Y君(私の息子)へ

私(母)が晩年の父(貴方の祖父)から聞いた話を残しておこう。たぶん話す機会がないだろうから。

 

77年前父は広島の学生で下宿していた。

あの日の朝、宿の二階の自室の窓の手すりに座って外を眺めていたら、

友人が道の向こうから歩いて来るのを見た。迎えようと階段を降り、玄関に着いた瞬間 

強烈な光 続く爆風で家の奥に吹き飛ばされた。気が付いた時には家は崩れ

父は昔の家の高い上がり框と倒れた柱で出来た隙間に居て家の残骸に押し潰されないで済んだ。

それでも頭や足に刺さった木片などで傷ついていても大学に行って自分の生存を知らせたり、友人の消息を尋ねたりしていたが、最終的に近くの小学校の教室で治療を受けた。

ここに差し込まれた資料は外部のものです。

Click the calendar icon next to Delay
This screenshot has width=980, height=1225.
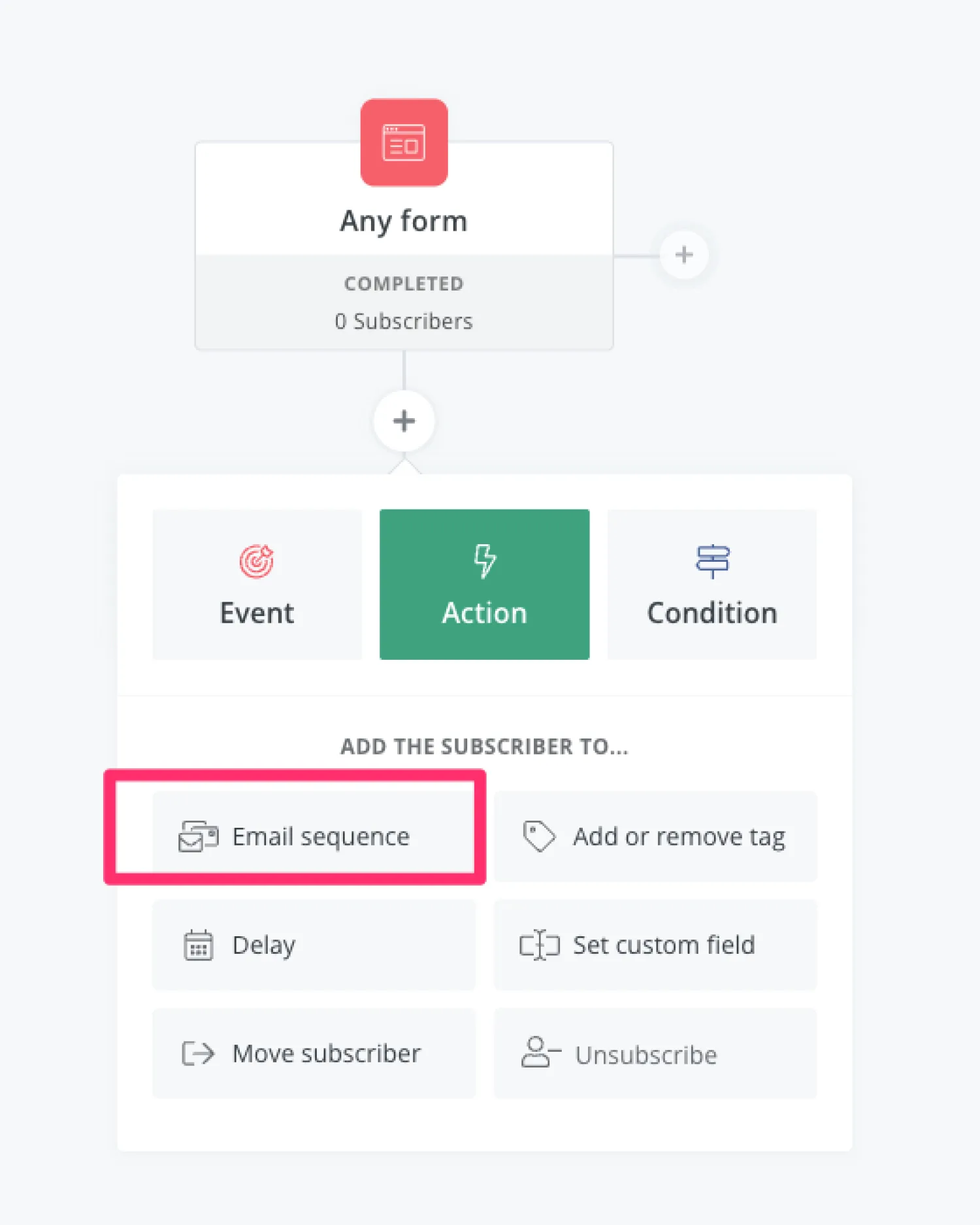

そこでは何百人と傷ついた人々が横たえられていたが、次次亡くなって、毎日校庭で死体を焼く臭いが堪らなかった。一週間後位に父の姉と義兄が重いスイカを二つ持って遠く離れた実家から救い出そうと訪ねてきた。何とか回復する2週間後だったか3週間後だったか、自分が生きてそこを出た最後の人間だった、と言っていた。

あの日下宿を訪ねてきた友人や早朝に故郷に避難するといって自分は実家に戻ったら食べるものはあるからと言って、弁当にするはずのお握りを父に残していってくれた友人もたぶんその時間には路面電車に乗っているはずの頃だったから、そこで亡くなったのだろうと推測するしかなく、

全てが焼けてしまって、探しようもなかった。

戦後は被爆者認定などの為に自分の記憶を辿り証言をしたりして活動していた。

人間は想像力があるから人間なんだという。

多くの映像資料も公開されているが実際目にすると見たくないものも多い。

あまりにも残酷だと思う。だけど、その地獄を実際に見た父は戦後は限りなく人に優しかった。

全ての怒りをあの時点に置いてきたんだろうと思う。